» What this task involves
Rewrite the items that begin at the line containing "Given: Click the" and end after the line containing "pyautogui.click(x=974, y=183)", replacing "red" with "blue" and leaving everything else unchanged. Omit the pictures from your answer.

» Stored data

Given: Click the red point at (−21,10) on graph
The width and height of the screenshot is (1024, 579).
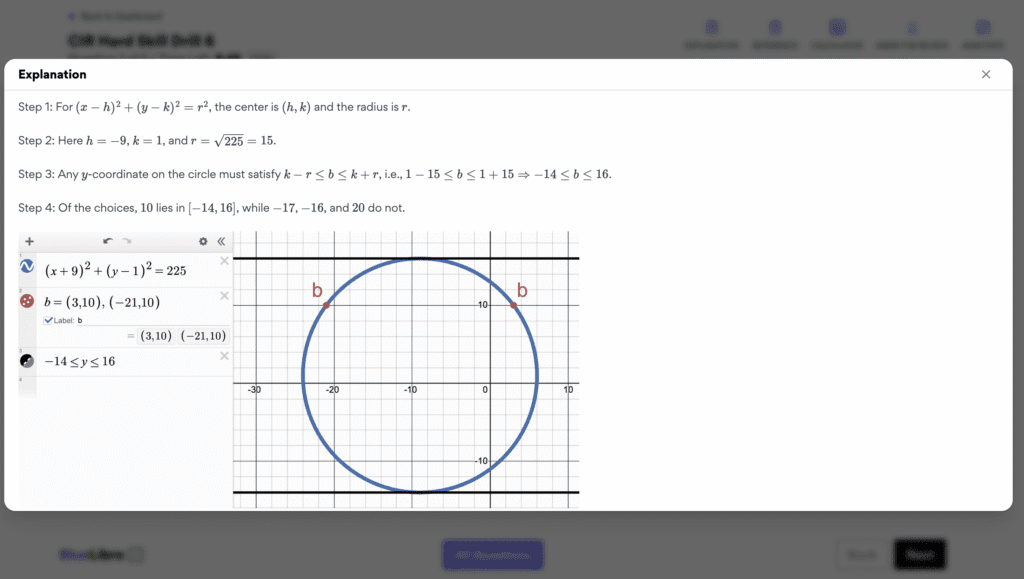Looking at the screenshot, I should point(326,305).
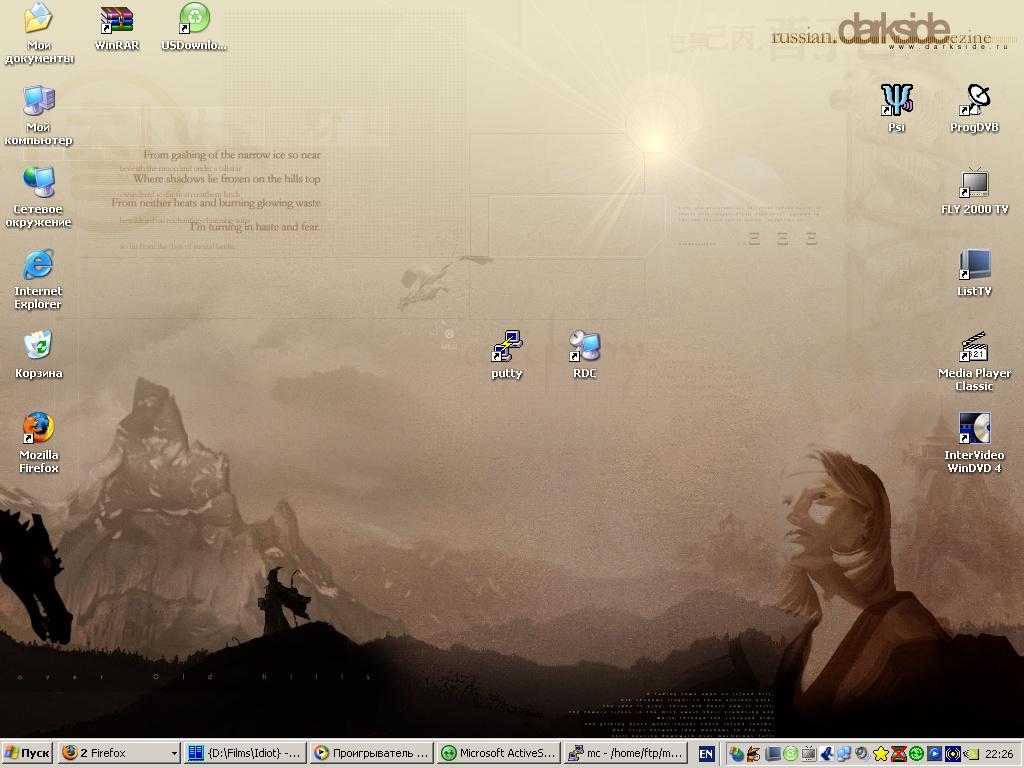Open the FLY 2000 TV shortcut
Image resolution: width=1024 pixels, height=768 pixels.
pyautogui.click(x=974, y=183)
...
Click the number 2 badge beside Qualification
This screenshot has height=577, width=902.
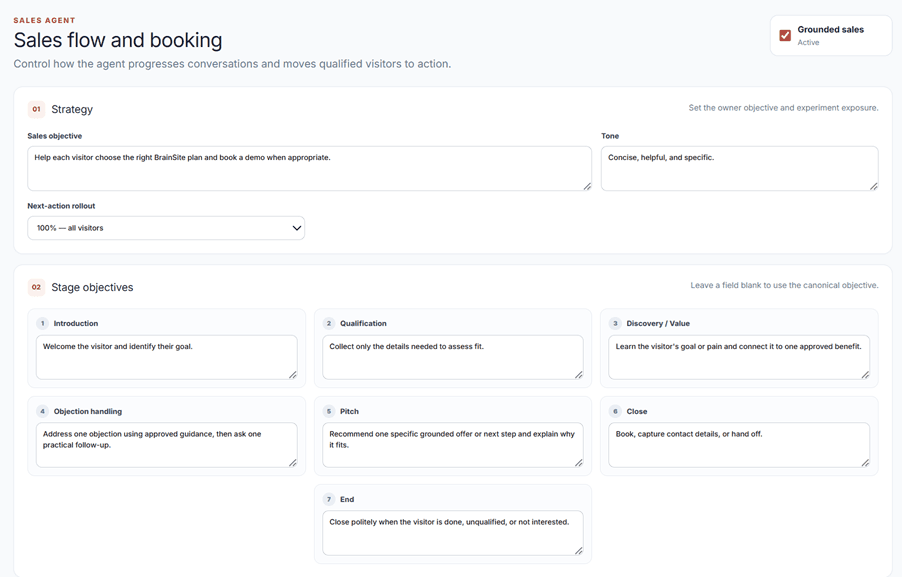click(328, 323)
...
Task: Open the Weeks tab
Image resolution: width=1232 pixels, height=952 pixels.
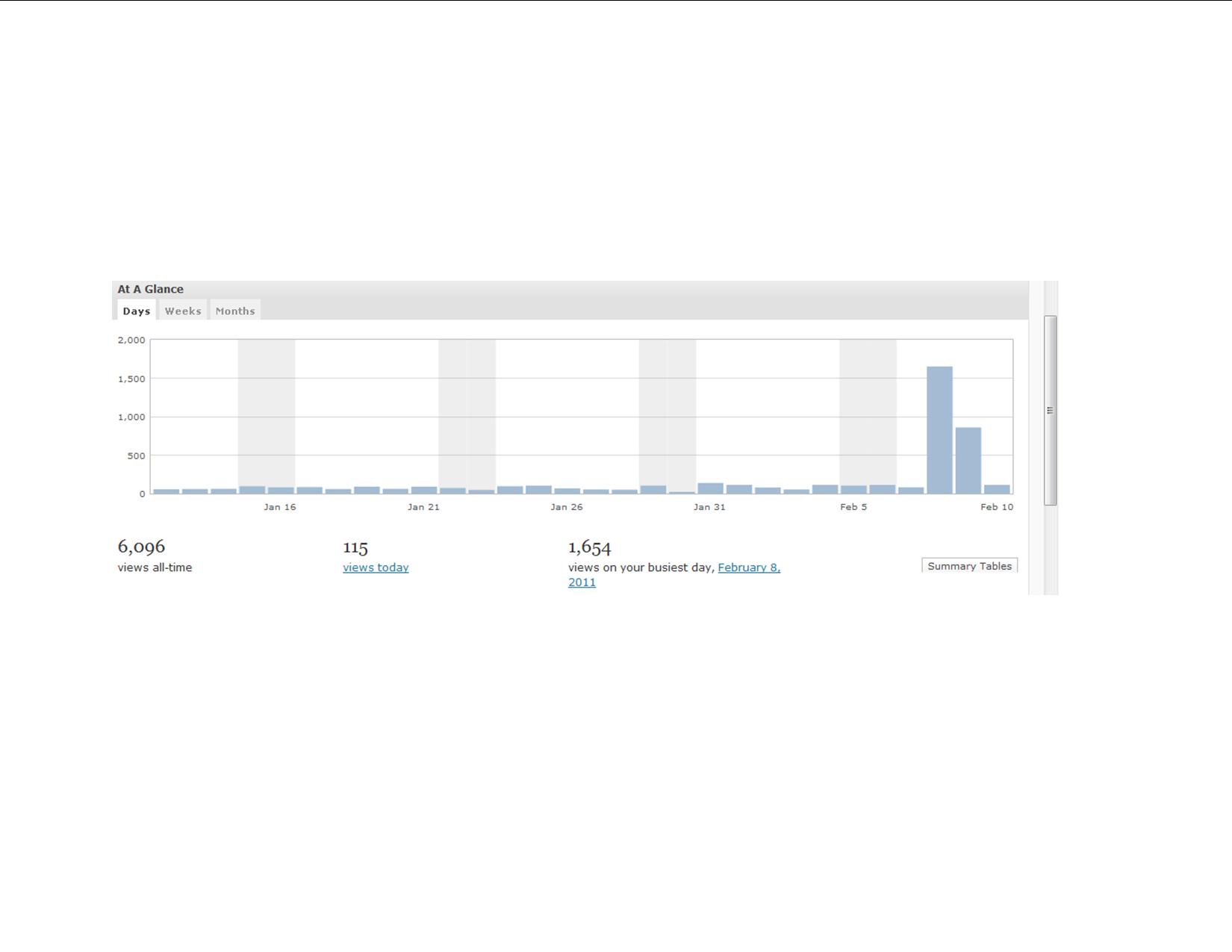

» Exercise response
Given: Click the blue point at (−21,10) on graph
The width and height of the screenshot is (1024, 579).
Looking at the screenshot, I should point(326,305).
Open the FLY 2000 TV shortcut
Image resolution: width=1024 pixels, height=768 pixels.
pyautogui.click(x=974, y=183)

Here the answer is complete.